- **本文**
++++++++++
「終活」という言葉はすっかり定着した感がある。ここで必ず行われるのは、自分の「資産」の整理と「遺言書」の作成だ。
遺言書の作成方法には、主に自筆証書、公正証書、秘密証書があるが、比較的簡単で費用がかからない「自筆証書遺言」がお勧めだ。ただ作成の際に十分気を付けないと、かえってトラブルの元になってしまう。
「公正証書遺言」は公証役場で公証人の立ち会う
「自筆証書遺言」とは、誰にも相談することなく、またその内容を知られることなく、自分だけで作成できる「遺言書」である。ペンと紙、封筒があればいつでもどこでも、手軽に書くことができ、費用もかからない。
一方、「公正証書遺言」は、公証役場で公証人の立ち会いの下、作成してもらう必要があり、当然費用がかかる。特に遺言の内容について、公証役場に行く前に事前に公証人と何回かやり取りを行う必要がある。公証人の下で作成された「公正証書遺言」は、法律的に問題がないため、「相続トラブル」を起こすこともない。費用は遺言内容によって異なるが、専門家への報酬や公証役場への手数料を含めて、15~20万円程度かかる。
これに比べて「自筆証書遺言」は、ほとんど費用がかからない。それでは迷うことなく「自筆証書遺言」にすればいいのではと思いがちだが、民法で形式がきちんと決められており、そのうちの一つでも不備があった時には、遺言書そのものが「無効」となってしまう。
「自筆証書遺言」の主な要件は、以下の5つである。
(1) すべて手書きで書く
全文を遺言者が手書きで書かなければならない。ワープロや点字、代筆は認められない。
(2)日付は年月日まで正確に書く
日付も自分で書かなければならないが、「平成28年12月吉日」というように、特定できない日付は無効となる。複数の「遺言書」が出てきた場合、最も新しい方が有効となるためである。
++++++++++
- **課題 1**
遺言書に関する本文のうち、「一方、「公正証書遺言」は、公」から「数料を含めて、15~20万円程度かかる。」までのすべてを、一字も変えずに書き写してください。
- **課題 2**
遺言書に関する本文に基づき、次の問いに答えてください。
(a) 「公正証書遺言」の作成には、専門家への報酬や公証役場への手数料を含めて、どの程度の費用がかかるとされていますか。
(b) 「自筆証書遺言」の主な要件はいくつ挙げられていますか。
(c) 複数の「遺言書」が出てきた場合、どれが有効となりますか。

- **資料**
++++++++++
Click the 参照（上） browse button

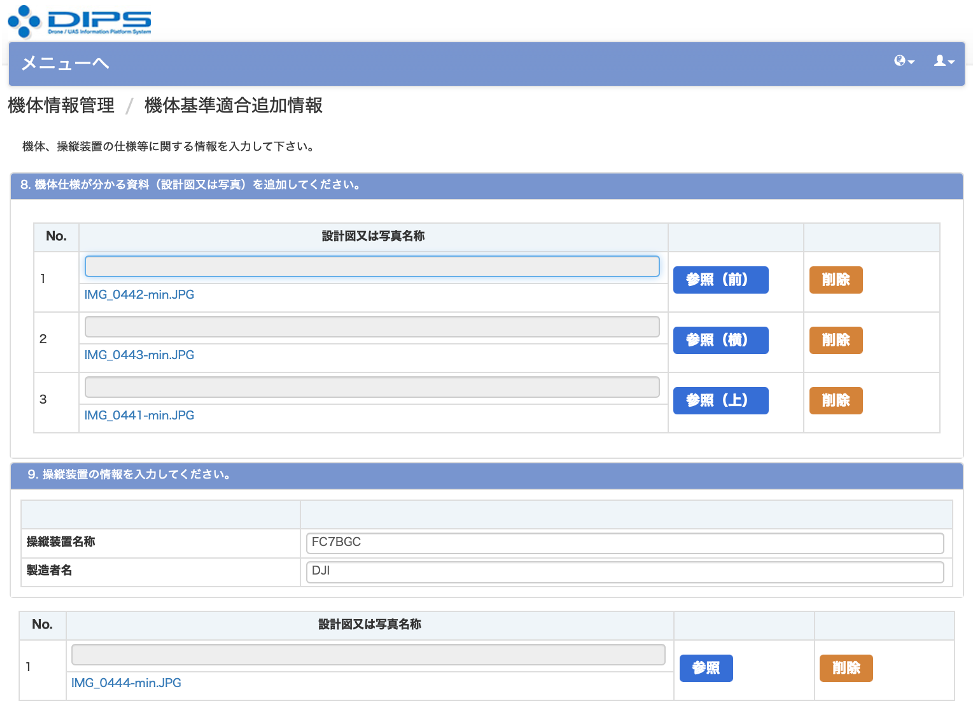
++++++++++
- **正答 1**
一方、「公正証書遺言」は、公証役場で公証人の立ち会いの下、作成してもらう必要があり、当然費用がかかる。特に遺言の内容について、公証役場に行く前に事前に公証人と何回かやり取りを行う必要がある。公証人の下で作成された「公正証書遺言」は、法律的に問題がないため、「相続トラブル」を起こすこともない。費用は遺言内容によって異なるが、専門家への報酬や公証役場への手数料を含めて、15~20万円程度かかる。

- **正答 2**
(a) 15~20万円程度
(b) 5つ
(c) 最も新しいもの